Collaborazione tra Dta, Montenegro e Albania. Nuove opportunità per imprese e startup dall’utilizzo dei droni.

Lavorare in sinergia nell’area Puglia-Montenegro-Albania per costruire nuove opportunità per i territori coinvolti e per piccole e medie imprese e start up che all’interno di tali territori operano, attraverso nuove sperimentazioni e nuove opportunità di trasferimento tecnologico nell’utilizzo dei droni e dei servizi collegati, a cominciare dalle attività di protezione civile, sanitaria, dell’agricoltura di precisione e di controllo del territorio per continuare con le nuove forme di mobilità aerea. È questo l’obiettivo che è stato illustrato, presso la Sala Multimediale del Dipartimento di Fisica dell’Università di Bari, durante la conferenza di apertura del progetto SOFTMOVE, co-finanziato dal Programma Interreg IPA South Adriatic 2021-2027.        

All’evento, intitolato “U-Space e UAS: Sfide e Opportunità nell’Area IPA”, hanno partecipato un vasto pubblico di esperti, professionisti, stakeholder industriali, rappresentanti della pubblica amministrazione, studenti e ricercatori provenienti dall’area IPA (Italia-Albania-Montenegro) e oltre.

Durante le sessioni di lavoro, i vari relatori hanno esplorato l’impatto delle soluzioni U-space e UAS e le opportunità offerte dai servizi aerei innovativi e spaziali. Il progetto è stato presentato dai partner: il Distretto Tecnologico Aerospaziale (DTA) che è capofila; l’incubatore di startup montenegrino NVU Digital Den; l’Autorità Statale Albanese per l’Informazione Geospaziale ASIG.  I relatori hanno offerto una panoramica delle iniziative in corso e dell’impatto previsto dalle attività del progetto SOFTMOVE

Particolare attenzione è stata dedicata dal DTA al ruolo dell’infrastruttura di ricerca e sperimentazione Grottaglie Airport Test Bed e dell’incubatore di startup ESA Business Incubation Centre Brindisi nello sviluppo dell’industria dei droni nella regione.  Testimonianze di rappresentanti accademici e industriali hanno fornito preziosi spunti sulle applicazioni pratiche dei droni e dei servizi aerei innovativi, promuovendo la collaborazione tra diversi settori e Paesi.

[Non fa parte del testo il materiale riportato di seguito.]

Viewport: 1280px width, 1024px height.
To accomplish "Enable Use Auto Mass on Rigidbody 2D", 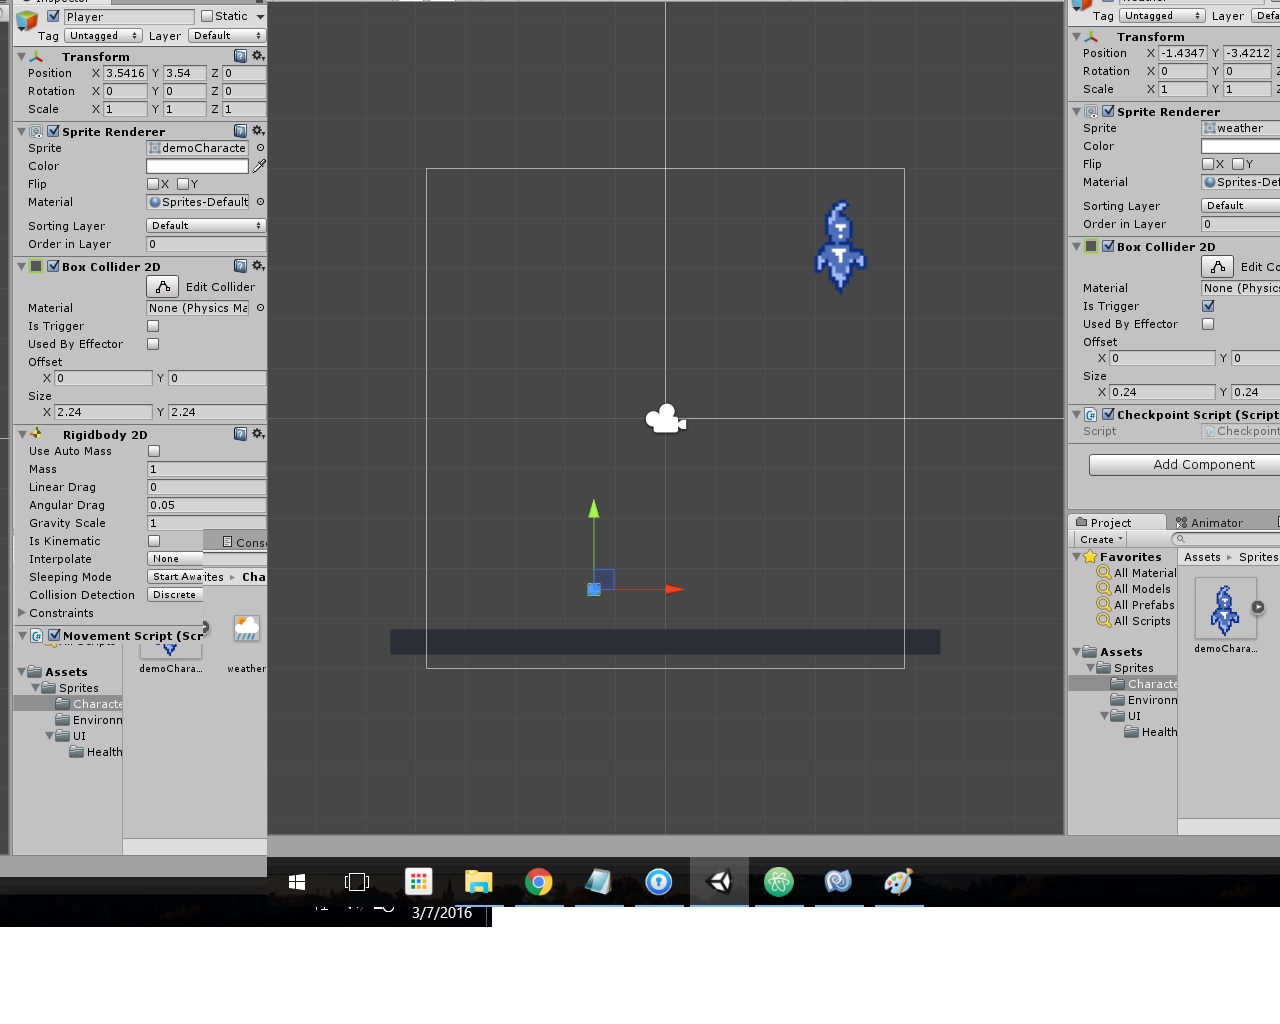I will [154, 451].
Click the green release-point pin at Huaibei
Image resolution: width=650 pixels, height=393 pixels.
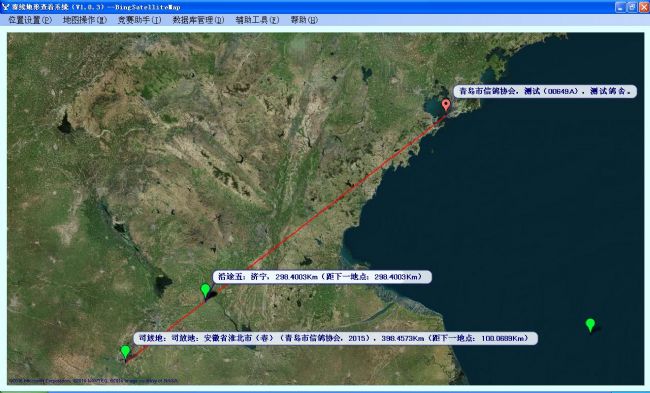(x=125, y=352)
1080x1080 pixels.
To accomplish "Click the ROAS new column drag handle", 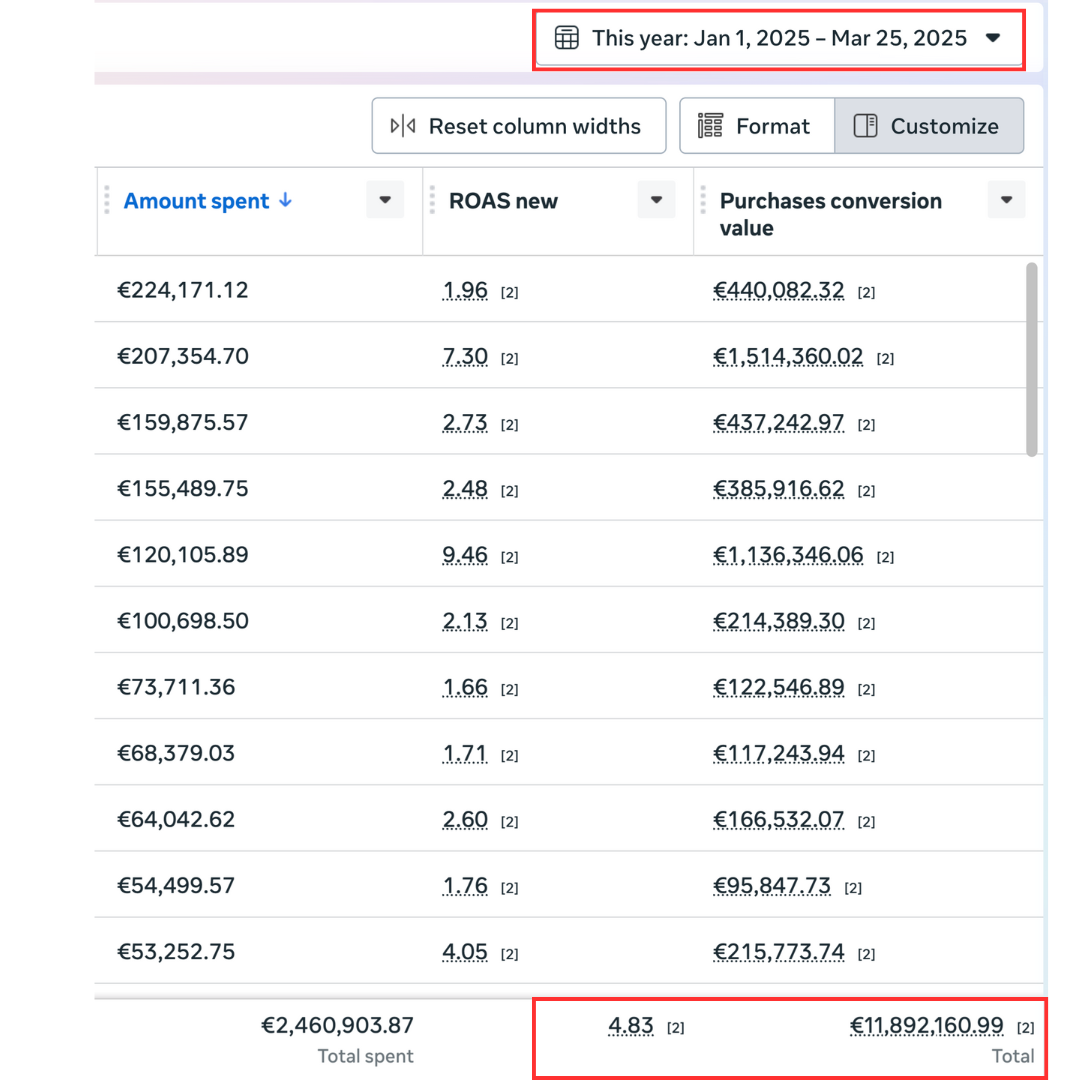I will (x=433, y=200).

SOFTMOVE si propone di costruire relazioni e partenariati collaborativi transnazionali che promuovano l’uso dei droni, con un focus sulle operazioni e sull’implementazione di servizi aerei innovativi e sull’uso dei servizi spaziali, in modo che possa rispondere ai bisogni dei cittadini nelle future smart cities dell’area IPA. Il rafforzamento delle conoscenze e delle capacità è cruciale per migliorare le competenze dell’area del Sud Adriatico nell’utilizzo delle tecnologie dei droni e proporre soluzioni ai problemi delle smart cities. Lo sviluppo del know-how sugli Unmanned Aerial Systems potrà generare un impatto economico positivo sull’industria locale, grazie alla partecipazione attiva di startup e PMI che potranno mettere a fattor comune tecnologie e competenze interdisciplinari.

La conferenza ha gettato le basi per un modello di fattibilità della futura erogazione di Servizi Aerei Innovativi nell’area IPA, sostenendo le PMI nel competitivo panorama UAS e favorendo iniziative imprenditoriali in ambito smart city. Il successo dell’evento segna un primo importante passo per il progetto SOFTMOVE, rafforzando il network locale e internazionale verso un’industria sostenibile e innovativa, e si propone come un valido fattore di sviluppo e di attrazione di ulteriori collaborazioni tra Puglia, Albania e Montenegro.

Il presidente del Dta, Giuseppe Acierno, sottolinea che “Softmove favorirà il consolidamento della collaborazione avviata da qualche anno con partner albanesi e montenegrini.  Siamo contenti di poter collaborare e trasferire tecnologie avanzate in aree i cui legami commerciali e culturali con la Puglia e con l’Italia hanno radici profonde. Partendo da queste basi si possono costruire opportunità di consolidamento e sviluppo nelle nuove forme di mobilità aerea”.